In der Zwischenzeit gab es Fortschritt: heute erfolgt so etwas heute per Software. Und da es dadurch immer einfacher geworden ist, ein Bild zu optimieren und dessen Aussage zu verstärken, wird es auch immer mehr gemacht - kein Grund, das zu verteufeln. 
 Und da in Soft- und Hardware immer mehr KI implementiert wird, ist heutzutage die Nachbearbeitung fotografisch erzeugter Bilder nicht mehr "KI-frei", so ist der Fortschritt. Kein Stempeln (früher Retuschieren), kein Entrauschen (früher feinkörnig entwickeln) läuft in aktuellen Software-Releases mehr ohne KI.
 Auch ich erzeuge meine Bilder fotografisch und mit wenig Nachbearbeitung, weitgehend nur mit Lightroom, und möchte das auch nicht anders tun, weil mir das Fotografieren selbst Freude macht. Dennoch versuche ich, den technischen Fortschritt in der Fotografie mitzubekommen und ggf. auch für meine Fotografie zu nutzen.

 Viele Grüße,Thomas
Hallo Thomas,

danke für deinen Beitrag, der meine volle Zustimmung findet. Auch beim Lesen deines Profiltextes finde ich mich in meiner Ansicht über das Wesen von Fotografie wieder.
Natürlich bearbeite auch ich meine Fotos bis hin zur Abstraktion, entscheidend ist und bleibt für mich der Realitätsbezug und damit auch die Erinnerung an den Moment der Ablichtung mit allen meinen Gefühlen, Stimmungen und Gedanken. Ich unterstreiche deinen Satz im Profil, dass es dich antreibt, "in der realen Wirklichkeit das Besondere zu sehen". Mehr noch, es ist in der Fotografie legitim, dieses Besondere durch - nicht realitätsverändernde - Eingiffe hervorzuheben. Dadurch erhöht man die Chance, auch beim Betrachter eine gewünschte Wirkung zu erzielen.

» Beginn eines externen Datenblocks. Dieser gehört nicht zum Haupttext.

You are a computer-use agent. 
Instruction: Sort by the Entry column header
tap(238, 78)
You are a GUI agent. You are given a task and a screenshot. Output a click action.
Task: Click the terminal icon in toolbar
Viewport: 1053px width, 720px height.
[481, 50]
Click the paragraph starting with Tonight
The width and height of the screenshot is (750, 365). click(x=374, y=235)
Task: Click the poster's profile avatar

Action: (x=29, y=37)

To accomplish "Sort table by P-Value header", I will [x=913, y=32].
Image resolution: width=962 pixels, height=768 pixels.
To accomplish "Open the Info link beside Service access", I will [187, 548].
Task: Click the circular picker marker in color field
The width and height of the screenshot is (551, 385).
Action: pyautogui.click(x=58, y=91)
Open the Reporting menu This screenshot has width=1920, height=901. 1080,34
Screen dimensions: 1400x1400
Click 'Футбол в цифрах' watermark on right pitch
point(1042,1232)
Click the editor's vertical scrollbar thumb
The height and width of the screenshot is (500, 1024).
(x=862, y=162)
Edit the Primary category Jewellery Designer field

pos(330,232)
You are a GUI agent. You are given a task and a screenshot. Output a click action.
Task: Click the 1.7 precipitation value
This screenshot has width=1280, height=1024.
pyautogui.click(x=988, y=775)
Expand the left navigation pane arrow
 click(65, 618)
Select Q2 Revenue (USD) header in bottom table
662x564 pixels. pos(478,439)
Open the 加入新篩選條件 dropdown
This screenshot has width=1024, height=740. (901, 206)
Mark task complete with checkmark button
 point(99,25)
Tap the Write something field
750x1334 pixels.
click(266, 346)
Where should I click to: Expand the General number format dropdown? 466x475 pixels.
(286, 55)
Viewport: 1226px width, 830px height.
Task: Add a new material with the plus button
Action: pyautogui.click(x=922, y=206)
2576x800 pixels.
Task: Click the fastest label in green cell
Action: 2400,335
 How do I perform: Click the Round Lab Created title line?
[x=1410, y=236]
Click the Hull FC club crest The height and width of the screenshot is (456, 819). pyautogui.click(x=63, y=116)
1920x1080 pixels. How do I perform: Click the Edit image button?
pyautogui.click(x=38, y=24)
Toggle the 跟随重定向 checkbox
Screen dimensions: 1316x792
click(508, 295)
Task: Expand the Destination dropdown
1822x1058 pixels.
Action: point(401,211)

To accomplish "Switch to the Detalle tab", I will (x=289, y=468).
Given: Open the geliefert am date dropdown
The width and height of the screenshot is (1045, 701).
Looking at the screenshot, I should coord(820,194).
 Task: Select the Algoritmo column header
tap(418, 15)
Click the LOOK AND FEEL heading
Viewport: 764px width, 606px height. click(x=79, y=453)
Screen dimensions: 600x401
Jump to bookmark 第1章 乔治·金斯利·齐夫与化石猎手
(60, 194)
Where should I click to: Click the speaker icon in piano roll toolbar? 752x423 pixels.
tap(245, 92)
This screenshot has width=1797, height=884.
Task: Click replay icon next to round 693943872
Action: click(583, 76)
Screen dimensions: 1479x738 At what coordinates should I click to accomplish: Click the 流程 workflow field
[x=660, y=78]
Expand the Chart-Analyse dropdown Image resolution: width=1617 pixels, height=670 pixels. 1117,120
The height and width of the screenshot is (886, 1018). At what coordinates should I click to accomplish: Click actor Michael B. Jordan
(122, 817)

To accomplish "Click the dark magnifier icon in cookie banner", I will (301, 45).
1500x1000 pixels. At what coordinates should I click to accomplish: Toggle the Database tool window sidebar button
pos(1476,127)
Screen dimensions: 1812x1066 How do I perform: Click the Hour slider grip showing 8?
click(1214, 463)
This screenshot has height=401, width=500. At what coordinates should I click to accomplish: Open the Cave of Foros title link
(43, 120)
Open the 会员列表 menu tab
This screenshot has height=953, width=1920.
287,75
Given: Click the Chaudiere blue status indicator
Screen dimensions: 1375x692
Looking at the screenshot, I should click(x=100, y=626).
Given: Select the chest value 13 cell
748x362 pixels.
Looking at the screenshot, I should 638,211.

Geht es aber darum, virtuelle "Realitäten", aus welchem Material auch immer, zu generieren, werden die Grenzen der Fotografie überschritten. Solche Produkte, die nach meinem Geschmack oft die Bandbreite von Lüge, Kitsch bis Horror abdecken, sollten eine eigene Bühne erhalten, egal in welchen Foren, Galerien oder sonstigen Publikationen. Dort können sich die Anhänger des "Grafikdesigns" oder wie immer man diese virtuelle Gestaltungsform bezeichnen möchte, wiederfinden, ohne Gefahr zu laufen, nach der "Echtheit" ihrer Bilder befragt zu werden.
Das wäre auch ein Weg zur notwendigen Vertrauensbildung und Manipulationseindämmung.